• Exercise description
Reproduce the data word for word, starting at the line containing "The height and width of the screenshot is (960, 540)." and ending after the line containing "center [1480, 466].".
***
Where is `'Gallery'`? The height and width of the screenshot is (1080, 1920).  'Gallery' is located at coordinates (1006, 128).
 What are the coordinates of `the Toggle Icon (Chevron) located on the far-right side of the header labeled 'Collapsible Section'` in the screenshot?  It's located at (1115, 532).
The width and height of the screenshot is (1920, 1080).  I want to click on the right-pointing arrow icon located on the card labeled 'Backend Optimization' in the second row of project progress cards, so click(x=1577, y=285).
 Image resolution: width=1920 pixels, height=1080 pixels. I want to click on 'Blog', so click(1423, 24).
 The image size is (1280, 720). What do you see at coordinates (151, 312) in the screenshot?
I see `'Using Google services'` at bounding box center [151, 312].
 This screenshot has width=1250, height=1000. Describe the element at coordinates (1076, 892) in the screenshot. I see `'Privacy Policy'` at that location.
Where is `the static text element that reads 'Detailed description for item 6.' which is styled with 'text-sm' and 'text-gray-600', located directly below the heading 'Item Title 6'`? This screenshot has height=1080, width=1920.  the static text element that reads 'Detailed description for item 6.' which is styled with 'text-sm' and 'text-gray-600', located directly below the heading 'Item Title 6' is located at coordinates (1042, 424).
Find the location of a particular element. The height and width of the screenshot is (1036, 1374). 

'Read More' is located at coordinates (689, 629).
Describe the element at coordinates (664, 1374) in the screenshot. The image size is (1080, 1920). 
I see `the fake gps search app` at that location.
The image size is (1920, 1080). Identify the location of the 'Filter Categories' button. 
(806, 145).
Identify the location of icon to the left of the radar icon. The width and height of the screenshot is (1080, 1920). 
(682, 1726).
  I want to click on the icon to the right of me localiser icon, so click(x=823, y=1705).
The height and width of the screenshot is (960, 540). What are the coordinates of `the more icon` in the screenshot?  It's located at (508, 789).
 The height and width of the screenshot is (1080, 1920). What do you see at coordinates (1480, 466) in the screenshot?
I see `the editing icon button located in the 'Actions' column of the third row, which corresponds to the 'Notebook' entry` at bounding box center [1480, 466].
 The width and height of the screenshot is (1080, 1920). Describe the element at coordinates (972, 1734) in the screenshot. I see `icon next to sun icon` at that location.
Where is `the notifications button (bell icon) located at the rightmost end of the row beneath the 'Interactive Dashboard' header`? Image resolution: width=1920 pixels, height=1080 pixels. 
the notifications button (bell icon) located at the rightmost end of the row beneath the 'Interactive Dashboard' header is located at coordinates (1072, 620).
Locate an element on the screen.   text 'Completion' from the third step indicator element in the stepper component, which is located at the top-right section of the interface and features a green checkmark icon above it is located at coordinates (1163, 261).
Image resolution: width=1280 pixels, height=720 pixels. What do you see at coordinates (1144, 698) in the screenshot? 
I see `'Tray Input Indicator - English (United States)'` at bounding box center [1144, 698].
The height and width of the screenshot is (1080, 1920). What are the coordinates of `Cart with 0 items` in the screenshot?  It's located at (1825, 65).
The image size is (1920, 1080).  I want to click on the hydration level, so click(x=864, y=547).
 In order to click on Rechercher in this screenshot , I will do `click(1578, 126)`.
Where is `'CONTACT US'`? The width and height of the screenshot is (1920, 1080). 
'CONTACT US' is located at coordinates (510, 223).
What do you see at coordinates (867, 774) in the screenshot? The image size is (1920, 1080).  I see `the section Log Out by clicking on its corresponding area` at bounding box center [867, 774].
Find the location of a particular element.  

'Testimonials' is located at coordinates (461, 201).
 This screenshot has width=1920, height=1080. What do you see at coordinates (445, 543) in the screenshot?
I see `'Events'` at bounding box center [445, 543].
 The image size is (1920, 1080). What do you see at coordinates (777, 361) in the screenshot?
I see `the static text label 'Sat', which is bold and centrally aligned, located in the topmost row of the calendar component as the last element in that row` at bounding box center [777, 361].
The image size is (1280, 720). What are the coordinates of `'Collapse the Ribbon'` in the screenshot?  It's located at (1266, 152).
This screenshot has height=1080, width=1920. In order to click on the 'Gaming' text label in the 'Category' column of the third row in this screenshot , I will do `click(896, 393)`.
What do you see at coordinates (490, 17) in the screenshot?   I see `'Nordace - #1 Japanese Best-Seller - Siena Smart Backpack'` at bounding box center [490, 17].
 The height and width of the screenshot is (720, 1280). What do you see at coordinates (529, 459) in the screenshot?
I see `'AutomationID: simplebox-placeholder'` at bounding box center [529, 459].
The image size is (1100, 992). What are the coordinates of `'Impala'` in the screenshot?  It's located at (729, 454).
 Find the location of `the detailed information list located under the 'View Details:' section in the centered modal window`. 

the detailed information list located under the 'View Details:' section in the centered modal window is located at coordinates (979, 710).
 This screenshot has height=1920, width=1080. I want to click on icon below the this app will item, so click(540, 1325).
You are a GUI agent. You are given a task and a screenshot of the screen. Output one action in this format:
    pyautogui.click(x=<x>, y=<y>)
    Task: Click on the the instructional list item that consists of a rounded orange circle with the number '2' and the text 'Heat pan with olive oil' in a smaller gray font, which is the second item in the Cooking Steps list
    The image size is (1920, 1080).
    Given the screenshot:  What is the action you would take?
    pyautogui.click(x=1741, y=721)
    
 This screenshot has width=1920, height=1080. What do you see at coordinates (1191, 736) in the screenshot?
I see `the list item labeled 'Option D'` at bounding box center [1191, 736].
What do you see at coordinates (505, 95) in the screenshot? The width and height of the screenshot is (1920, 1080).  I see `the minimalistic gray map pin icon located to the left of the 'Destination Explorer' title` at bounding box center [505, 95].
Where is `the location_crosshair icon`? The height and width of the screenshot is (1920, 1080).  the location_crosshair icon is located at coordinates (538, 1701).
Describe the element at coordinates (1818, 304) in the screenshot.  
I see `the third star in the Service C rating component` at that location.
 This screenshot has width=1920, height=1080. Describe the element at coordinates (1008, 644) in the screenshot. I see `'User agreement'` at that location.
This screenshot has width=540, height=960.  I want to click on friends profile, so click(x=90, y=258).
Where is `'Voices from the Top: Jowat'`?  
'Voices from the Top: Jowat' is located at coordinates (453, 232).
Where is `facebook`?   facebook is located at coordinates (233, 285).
***
• Reply to the exercise
The height and width of the screenshot is (960, 540). What are the coordinates of `the more icon` in the screenshot?  It's located at (508, 789).
 The height and width of the screenshot is (1080, 1920). What do you see at coordinates (1480, 466) in the screenshot?
I see `the editing icon button located in the 'Actions' column of the third row, which corresponds to the 'Notebook' entry` at bounding box center [1480, 466].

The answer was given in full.